Nonna Azzurra nella vita ha fatto la caposala della centrale interurbana della Sip, prima a Bologna e poi a Rimini. Ha avuto quattro figli e tre nipoti. E oggi, all’età di 85 anni, non smette di andare in giro per le scuole a narrare storie. Rigorosamente senza libro in mano. Leggere? Guai mai. I bambini li vuole guardare negli occhi. Oggi alle 17 sarà alla libreria Viale dei Ciliegi 17, come fa una volta ogni due settimane, per l’appuntamento “Tè delle fiabe”

. Pur essendo la sorella di Antonio Faeti, scrittore, saggista e professore di letteratura per l’infanzia tra i più noti in Italia, non è convinta di avere respirato da lui la passione per la narrazione.
Signora Azzurra, da chi è stata influenzata, se non da suo fratello?
“Da mia nonna, che era nata nel 1860. Era l’affabulatrice del paese, in provincia di Bologna. Raccontava a tutti, in dialetto, le fiabe napoletane di Giambattista Basile, che una contessa aveva tradotto in bolognese. Io continuo ad andare nella sua direzione”.
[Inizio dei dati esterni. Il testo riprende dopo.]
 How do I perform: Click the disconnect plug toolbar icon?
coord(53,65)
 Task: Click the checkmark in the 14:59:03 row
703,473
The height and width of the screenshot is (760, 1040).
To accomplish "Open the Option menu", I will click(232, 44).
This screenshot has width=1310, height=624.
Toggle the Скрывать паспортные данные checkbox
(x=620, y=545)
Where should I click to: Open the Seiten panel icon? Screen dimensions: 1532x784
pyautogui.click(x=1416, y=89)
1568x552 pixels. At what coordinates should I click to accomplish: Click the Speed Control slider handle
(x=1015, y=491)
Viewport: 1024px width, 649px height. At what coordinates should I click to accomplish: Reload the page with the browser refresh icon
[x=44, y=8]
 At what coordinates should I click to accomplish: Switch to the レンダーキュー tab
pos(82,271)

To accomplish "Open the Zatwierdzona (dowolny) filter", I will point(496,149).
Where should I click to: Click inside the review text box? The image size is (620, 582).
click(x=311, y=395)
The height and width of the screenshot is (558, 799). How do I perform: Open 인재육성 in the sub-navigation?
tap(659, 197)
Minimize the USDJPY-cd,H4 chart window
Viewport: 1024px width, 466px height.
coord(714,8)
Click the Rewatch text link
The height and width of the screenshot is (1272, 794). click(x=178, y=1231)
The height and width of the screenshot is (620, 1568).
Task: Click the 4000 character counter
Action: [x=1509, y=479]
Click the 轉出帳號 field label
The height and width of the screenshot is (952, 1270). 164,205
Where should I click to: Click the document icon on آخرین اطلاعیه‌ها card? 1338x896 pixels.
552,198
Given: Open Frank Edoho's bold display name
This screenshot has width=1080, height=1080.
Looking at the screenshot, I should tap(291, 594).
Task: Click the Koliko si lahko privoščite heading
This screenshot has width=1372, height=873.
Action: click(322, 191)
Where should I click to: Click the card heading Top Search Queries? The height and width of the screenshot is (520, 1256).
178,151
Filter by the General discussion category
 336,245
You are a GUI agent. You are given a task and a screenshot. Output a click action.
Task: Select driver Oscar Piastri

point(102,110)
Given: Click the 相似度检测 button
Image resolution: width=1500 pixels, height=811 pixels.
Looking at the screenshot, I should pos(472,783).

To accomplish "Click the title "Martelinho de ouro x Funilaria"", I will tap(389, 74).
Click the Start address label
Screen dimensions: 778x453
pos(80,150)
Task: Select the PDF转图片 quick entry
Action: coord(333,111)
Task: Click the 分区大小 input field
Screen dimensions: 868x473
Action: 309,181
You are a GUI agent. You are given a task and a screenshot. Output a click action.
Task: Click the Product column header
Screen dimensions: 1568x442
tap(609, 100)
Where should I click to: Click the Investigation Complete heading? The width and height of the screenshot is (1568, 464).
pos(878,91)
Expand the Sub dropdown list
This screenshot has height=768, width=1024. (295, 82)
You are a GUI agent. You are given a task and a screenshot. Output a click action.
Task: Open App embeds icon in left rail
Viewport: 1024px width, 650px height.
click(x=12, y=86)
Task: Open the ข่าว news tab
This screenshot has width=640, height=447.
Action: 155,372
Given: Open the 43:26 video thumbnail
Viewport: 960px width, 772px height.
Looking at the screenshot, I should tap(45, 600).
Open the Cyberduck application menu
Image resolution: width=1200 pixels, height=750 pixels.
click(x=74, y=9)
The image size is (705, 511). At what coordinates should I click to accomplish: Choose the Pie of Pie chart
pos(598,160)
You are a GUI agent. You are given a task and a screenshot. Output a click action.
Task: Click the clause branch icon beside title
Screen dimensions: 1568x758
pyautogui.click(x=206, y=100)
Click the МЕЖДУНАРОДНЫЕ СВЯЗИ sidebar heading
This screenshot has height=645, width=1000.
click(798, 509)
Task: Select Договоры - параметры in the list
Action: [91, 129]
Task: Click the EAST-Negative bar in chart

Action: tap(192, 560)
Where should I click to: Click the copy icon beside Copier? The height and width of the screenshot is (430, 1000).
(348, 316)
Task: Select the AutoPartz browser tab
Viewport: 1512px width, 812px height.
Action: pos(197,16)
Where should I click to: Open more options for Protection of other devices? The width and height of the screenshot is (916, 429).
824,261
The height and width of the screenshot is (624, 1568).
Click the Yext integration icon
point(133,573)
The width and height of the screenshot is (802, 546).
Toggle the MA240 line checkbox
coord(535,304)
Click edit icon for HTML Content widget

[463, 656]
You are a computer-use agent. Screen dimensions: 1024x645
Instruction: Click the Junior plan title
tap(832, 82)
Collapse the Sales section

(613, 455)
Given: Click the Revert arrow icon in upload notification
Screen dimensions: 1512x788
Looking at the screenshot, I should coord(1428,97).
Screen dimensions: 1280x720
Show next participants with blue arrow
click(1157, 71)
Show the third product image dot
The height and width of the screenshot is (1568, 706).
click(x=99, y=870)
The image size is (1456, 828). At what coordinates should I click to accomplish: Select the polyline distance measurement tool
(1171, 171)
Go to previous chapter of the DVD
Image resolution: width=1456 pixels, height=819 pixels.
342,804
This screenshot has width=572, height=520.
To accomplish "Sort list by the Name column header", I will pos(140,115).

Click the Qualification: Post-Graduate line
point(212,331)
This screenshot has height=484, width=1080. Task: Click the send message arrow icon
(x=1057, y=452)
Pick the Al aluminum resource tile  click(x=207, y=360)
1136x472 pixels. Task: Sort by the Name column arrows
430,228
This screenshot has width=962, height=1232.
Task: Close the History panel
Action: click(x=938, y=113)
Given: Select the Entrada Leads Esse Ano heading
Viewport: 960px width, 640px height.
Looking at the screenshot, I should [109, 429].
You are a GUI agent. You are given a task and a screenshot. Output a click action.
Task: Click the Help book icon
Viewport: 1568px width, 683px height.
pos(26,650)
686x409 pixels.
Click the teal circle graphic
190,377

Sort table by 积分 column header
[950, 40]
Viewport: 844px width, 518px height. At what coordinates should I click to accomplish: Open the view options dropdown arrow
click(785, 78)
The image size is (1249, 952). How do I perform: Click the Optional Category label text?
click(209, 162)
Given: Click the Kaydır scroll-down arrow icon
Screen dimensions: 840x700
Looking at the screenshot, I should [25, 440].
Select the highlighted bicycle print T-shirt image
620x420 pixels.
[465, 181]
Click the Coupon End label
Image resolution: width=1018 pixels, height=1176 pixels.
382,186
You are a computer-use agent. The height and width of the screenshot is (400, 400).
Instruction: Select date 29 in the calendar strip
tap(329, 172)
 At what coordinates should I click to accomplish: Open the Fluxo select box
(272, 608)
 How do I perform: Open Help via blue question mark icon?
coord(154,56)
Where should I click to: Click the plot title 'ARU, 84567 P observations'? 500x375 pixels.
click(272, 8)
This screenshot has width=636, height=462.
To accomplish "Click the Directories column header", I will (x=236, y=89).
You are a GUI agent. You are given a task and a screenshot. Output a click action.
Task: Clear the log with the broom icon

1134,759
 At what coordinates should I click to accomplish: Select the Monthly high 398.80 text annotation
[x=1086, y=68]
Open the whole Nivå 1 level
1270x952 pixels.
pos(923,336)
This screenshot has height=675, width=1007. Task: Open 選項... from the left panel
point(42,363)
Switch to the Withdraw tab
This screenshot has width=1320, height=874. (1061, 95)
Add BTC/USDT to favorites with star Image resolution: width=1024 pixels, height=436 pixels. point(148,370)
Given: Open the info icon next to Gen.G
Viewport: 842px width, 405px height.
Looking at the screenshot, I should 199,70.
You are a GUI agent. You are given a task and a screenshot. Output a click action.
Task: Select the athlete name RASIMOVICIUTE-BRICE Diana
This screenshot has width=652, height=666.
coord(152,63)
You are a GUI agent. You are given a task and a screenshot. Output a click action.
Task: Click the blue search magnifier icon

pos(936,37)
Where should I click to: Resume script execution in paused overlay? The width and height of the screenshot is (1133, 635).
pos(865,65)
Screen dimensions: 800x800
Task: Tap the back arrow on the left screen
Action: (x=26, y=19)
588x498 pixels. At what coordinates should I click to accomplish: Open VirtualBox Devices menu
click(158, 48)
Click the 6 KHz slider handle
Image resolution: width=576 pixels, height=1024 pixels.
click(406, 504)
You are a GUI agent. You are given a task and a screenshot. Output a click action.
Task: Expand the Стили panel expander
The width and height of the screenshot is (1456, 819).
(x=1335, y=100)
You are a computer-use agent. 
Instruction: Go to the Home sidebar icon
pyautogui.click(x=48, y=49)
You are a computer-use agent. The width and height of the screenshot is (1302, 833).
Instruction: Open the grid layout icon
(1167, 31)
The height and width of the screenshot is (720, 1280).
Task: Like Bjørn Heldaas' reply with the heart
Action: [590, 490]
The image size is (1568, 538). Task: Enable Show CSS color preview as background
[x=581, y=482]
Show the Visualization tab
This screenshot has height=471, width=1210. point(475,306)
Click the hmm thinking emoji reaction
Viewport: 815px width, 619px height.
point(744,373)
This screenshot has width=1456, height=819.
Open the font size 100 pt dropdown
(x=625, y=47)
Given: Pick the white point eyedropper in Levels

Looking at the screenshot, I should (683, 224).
Nella vita ha fatto tutt’altro: come ha cominciato a dedicarsi alla narrazione?
“Otto anni fa, in occasione del bicentenario della nascita di Andersen, a Rimini ha inaugurato Viale dei Ciliegi 17. Mio fratello è stato invitato. Per scherzo ho detto che sarei andata anch’io. E mi sono ritrovata davanti a 21 bambini pronti ad ascoltarmi”.
Che rapporto instaura con i bambini?
“Bellissimo. Ho i capelli bianchi, non mi trucco. Rappresento la nonna per eccellenza. E dopo qualche volta che mi vedono, i bambini mi saltano sulle ginocchia a raccontarmi le loro cose, compreso che si sono fatti la pipì a letto”.
Avrà di sicuro moltissimi aneddoti sulle loro reazioni…
“Ne ho a valanghe. Uno dei più belli riguarda José, un bambino sudamericano che frequentava la scuola media Fermi di Viserba. Tutti i suoi compagni, ai miei laboratori, si portavano dietro un libro di fiabe. Lui, invece, non ne aveva nemmeno uno. Un giorno arrivò con un quadernone sopra il quale aveva copiato a mano una fiaba. Mi disse che quel giorno ce l’avrebbe letta lui una storia. Fu talmente tenero che gli regalai un libro più grande di lui”.
Che potere ha la narrazione su di loro?
“Fortissimo. Mi viene in mente un bambino autistico che non riusciva mai a stare in classe. Un giorno gli dissi che durante i racconti ogni tanto mi fermo, come un disco rotto. E che avrei avuto bisogno di una spinta per ripartire. Lui iniziò a spingermi giù dalla sedia ogni volta che facevo una pausa. E cominciò a restare in classe con noi”.
La sua è attività volontaria?
“Sì, è un’esperienza senza fatica talmente è gratificante. E poi le fiabe sono fatte per essere regalate”.
Qual è la sua preferita?
“Sono una fanatica di Luigi Capuana. Tutte le sue fiabe sono di una profondità incredibile. Io amo le fiabe perché tolgono la paura, non la fanno venire. La morale va cercata al loro interno. Le fiabe aiutano a non avvilirsi, ci dicono che ce la possiamo fare da soli”.
Ha mai pensato di scriverne di suo pugno?
“Quando non ne trovo di inerenti ad un tema, come per Natale o per Pasqua, allora me le invento io. Ma non sono una scrittrice”.